NVIDIA delivers the first DGX H200 to OpenAI

Recently, NVIDIA delivered the world’s first DGX H200 supercomputer to OpenAI. Greg Brockman, President and Co-founder of OpenAI, shared a photo with Jensen Huang on Twitter, writing, “First @NVIDIA DGX H200 in the world, hand-delivered to OpenAI and dedicated by Jensen “to advance AI, computing, and humanity‘”

The photograph illustrates the substantial size of the DGX H200 supercomputer, which is adorned with handwritten slogans and personally signed by Jensen Huang. NVIDIA officially launched the H200 and GH200 product lines at the end of last year, building on the existing Hopper architecture to enhance memory and computing power. The H200 is equipped with 141GB of HBM3e memory, operating at approximately 6.25 Gbps, with six HBM3e stacks bringing a total bandwidth of 4.8 TB/s per GPU. Compared to the SXM version of the H100, the SXM version of the H200 has increased its memory capacity and total bandwidth by 76% and 43%, respectively. However, its raw computing power has not significantly increased over the H100, benefiting only in specific applications that require larger memory configurations.

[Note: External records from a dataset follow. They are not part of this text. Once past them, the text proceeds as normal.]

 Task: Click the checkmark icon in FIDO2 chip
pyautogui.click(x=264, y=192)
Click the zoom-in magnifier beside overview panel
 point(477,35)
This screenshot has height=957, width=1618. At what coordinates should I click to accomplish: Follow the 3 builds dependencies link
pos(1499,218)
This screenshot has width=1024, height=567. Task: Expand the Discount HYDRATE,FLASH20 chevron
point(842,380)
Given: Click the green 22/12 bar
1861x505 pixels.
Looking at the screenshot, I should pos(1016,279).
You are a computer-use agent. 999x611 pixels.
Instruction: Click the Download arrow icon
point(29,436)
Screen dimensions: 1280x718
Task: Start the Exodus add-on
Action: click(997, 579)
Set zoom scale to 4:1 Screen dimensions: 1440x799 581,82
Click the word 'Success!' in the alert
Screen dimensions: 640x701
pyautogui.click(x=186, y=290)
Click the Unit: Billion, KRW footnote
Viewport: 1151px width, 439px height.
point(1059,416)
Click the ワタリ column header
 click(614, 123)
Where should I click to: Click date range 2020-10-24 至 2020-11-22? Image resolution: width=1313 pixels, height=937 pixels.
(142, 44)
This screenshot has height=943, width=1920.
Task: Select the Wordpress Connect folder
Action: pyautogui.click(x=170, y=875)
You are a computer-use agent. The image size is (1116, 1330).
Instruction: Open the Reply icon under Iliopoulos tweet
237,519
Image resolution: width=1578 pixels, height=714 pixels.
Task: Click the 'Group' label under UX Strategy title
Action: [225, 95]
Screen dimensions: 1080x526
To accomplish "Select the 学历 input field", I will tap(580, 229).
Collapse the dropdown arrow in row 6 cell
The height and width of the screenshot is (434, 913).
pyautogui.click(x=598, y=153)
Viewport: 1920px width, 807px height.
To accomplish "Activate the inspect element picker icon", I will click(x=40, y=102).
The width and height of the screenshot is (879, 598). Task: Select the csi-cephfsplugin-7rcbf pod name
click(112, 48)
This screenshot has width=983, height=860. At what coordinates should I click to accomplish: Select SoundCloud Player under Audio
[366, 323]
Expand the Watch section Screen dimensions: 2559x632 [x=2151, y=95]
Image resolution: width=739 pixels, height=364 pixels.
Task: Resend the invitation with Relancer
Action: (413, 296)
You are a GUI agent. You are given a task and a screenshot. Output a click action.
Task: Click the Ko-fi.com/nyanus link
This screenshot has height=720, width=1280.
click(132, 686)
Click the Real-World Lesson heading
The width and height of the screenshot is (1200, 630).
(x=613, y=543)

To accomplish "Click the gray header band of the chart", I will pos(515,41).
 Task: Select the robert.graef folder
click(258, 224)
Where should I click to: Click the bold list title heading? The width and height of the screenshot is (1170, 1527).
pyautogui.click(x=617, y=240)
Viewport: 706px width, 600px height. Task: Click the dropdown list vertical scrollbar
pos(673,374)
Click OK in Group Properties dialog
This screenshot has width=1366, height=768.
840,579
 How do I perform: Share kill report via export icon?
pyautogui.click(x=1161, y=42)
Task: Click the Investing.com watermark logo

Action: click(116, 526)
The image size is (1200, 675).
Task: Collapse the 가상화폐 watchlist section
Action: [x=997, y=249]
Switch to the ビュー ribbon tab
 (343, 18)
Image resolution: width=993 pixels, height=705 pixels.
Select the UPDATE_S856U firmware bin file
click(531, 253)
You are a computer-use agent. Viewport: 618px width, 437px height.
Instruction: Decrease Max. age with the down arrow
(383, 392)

The GH200’s AI performance reaches the level of 1 Exaflop. It contains 256 GH200 Grace Hopper chips, sharing 144TB of memory internally and introducing a new NVLink Switch topology to construct the entire supercomputer cluster. This new structure offers higher bandwidth than previous generations, with interconnects between GPU-GPU and CPU-GPU being ten and seven times higher, respectively, and energy efficiency five times greater than its competitors.

The Grace Hopper chip combines a Hopper architecture GPU with an Arm architecture Grace CPU, connected via NVLink-C2C. It features 72 Arm v9 architecture CPU cores and 16,896 FP32 CUDA cores, along with 96GB of HBM3 and 512GB of LPDDR5X memory. This configuration allows for optimal workload distribution between the CPU and GPU in high-performance computing or AI applications, achieving peak operational efficiency.